16. The process according to claim 15, further comprising the step of providing the pulverizer such that the vertical angle α and the slope angle β satisfy the following relationship: 0<α<90, β>0 30≦(α+2β)≦90.
17. The process according to claim 15, further comprising the step of providing the pulverizer such that the vertical angle α and said slope angle β satisfy the following relationship: 0<α<90, β>0 50≦(α+2β)≦90.
18. The process according to claim 15, further comprising the step of providing the pulverizer such that when the diameter across the outermost edge of the second impact face is represented by width A, the maximum diameter of the space formed by the upstream sidewall of the pulverization chamber standing opposite to the impact member by width B, and the minimum diameter of the space formed by the second sidewall by width C, the A, B and C satisfy the following relationship: C<B≦1.6×C A<C<1.6×A.
19. The process according to claim 15, further comprising the step of providing the pulverizer such that when the diameter across the outermost edge of the second impact face is represented by width A, the maximum diameter of the space formed by the upstream sidewall of the pulverization chamber standing opposite to the impact member by width B, and the minimum diameter of the space formed by the second sidewall by width C, the A, B and C satisfy the following relationship: C<B≦1.2×C A<C<1.5×A.
20. The process according to claim 15, further comprising the step of providing the pulverizer such that when the diameter across the outermost edge of the second impact face is represented by width A, the maximum diameter of the space formed by the upstream sidewall of the pulverization chamber standing opposite to the impact member by width B, and the minimum diameter of the space formed by the second sidewall by width C, the A, B and C satisfy the following relationship: C<B≦1.6×C A<C<1.6×A; and when the diameter of the accelerating tube outlet is represented by D, the distance between the accelerating tube outlet and the top of the first impact face by L1, the height of the first impact face by L2, the height of said second impact face by L3, the distance between the outermost edge of the second impact face and the accelerating tube outlet by L4, and the distance between the accelerating tube outlet and the second sidewall by L5, the L1, L2, L3, L4 and L5 satisfy the following relationship: |L1|≦D/{2×tan (α/2)} L5≦L4≦L2+L3.
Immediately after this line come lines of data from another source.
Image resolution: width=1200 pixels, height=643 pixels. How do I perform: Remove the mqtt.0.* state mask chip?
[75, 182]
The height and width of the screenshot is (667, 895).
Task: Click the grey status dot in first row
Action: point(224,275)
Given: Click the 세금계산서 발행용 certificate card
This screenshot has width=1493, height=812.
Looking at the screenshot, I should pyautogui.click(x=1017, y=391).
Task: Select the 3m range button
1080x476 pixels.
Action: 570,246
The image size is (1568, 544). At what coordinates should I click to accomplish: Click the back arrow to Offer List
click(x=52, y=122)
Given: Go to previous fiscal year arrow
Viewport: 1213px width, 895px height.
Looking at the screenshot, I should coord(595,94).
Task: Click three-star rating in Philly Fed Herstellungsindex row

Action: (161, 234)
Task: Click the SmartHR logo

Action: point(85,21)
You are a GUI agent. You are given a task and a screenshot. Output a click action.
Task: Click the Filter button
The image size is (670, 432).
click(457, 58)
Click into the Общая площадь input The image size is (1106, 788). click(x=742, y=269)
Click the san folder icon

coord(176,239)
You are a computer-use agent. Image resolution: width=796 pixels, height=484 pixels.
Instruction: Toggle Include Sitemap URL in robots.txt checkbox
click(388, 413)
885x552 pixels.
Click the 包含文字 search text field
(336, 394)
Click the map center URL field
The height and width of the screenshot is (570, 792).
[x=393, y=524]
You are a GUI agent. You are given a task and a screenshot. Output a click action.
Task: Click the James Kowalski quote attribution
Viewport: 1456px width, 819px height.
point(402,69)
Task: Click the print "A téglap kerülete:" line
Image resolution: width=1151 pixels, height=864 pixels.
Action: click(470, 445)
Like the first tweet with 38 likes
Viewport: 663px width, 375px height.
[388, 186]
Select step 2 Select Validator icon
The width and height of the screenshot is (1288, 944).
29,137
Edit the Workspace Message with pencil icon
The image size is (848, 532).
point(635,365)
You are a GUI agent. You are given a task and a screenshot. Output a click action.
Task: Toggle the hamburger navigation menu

21. The process according to claim 15, further comprising the step of providing the pulverizer such that when the diameter across the outermost edge of the second impact face is represented by width A, the maximum diameter of the space formed by the upstream sidewall of the pulverization chamber standing opposite to the impact member by width B, and the minimum diameter of the space formed by the second sidewall by width C, the A, B and C satisfy the following relationship: C<B≦1.6×C A<C<1.6×A; and when the diameter of the accelerating tube outlet is represented by D, the distance between the accelerating tube outlet and the top of the first impact face by L1, the height of the first impact face by L2, the height of the second impact face by L3, the distance between the outermost edge of the second impact face and the accelerating tube outlet by L4, and the distance between the accelerating tube outlet and the second sidewall by L5, the L1, L2, L3 L4 and L5 satisfy the following relationship: 0<L1≦D/{2×tan (α/2)} L5≦L4≦L2+L3.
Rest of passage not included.